● To do
In the data, find the word "screenshot" and copy out every line that has it.

Start of Block

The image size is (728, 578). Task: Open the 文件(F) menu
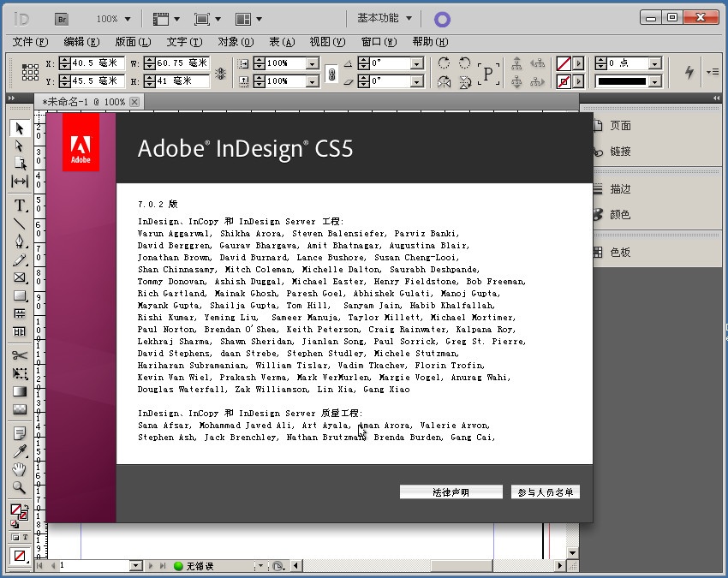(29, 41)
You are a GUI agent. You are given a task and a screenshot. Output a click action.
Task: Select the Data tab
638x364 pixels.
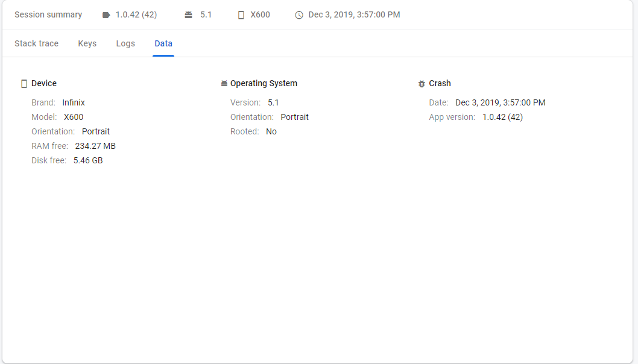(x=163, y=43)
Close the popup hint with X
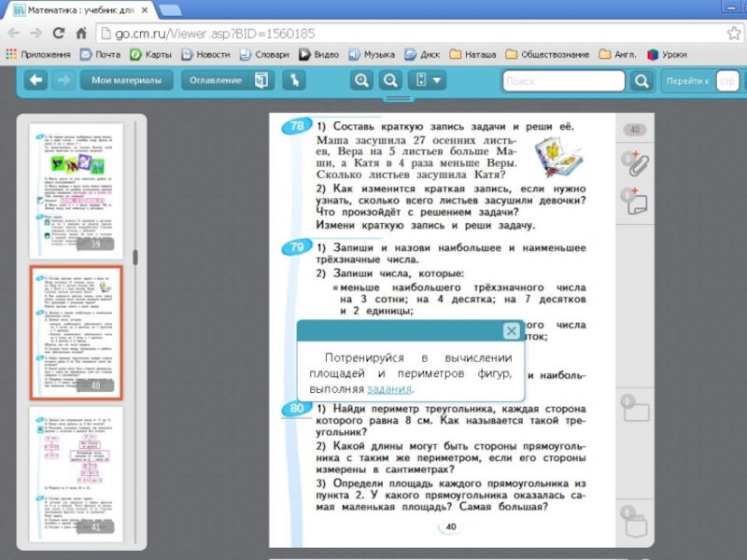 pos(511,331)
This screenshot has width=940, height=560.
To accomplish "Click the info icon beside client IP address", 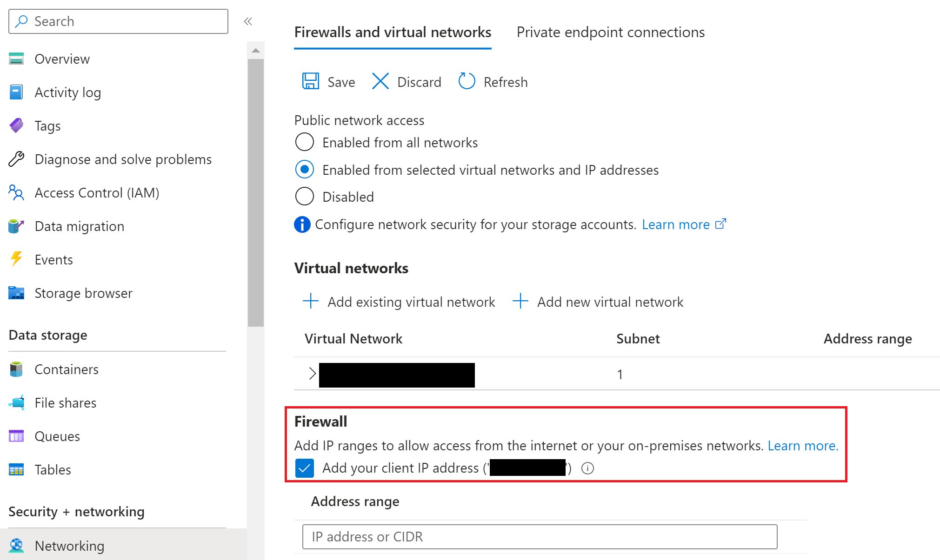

End of Block

● Answer to this exercise
You are a GUI agent. You are given a task and a screenshot. Output a click action.
This screenshot has width=940, height=560.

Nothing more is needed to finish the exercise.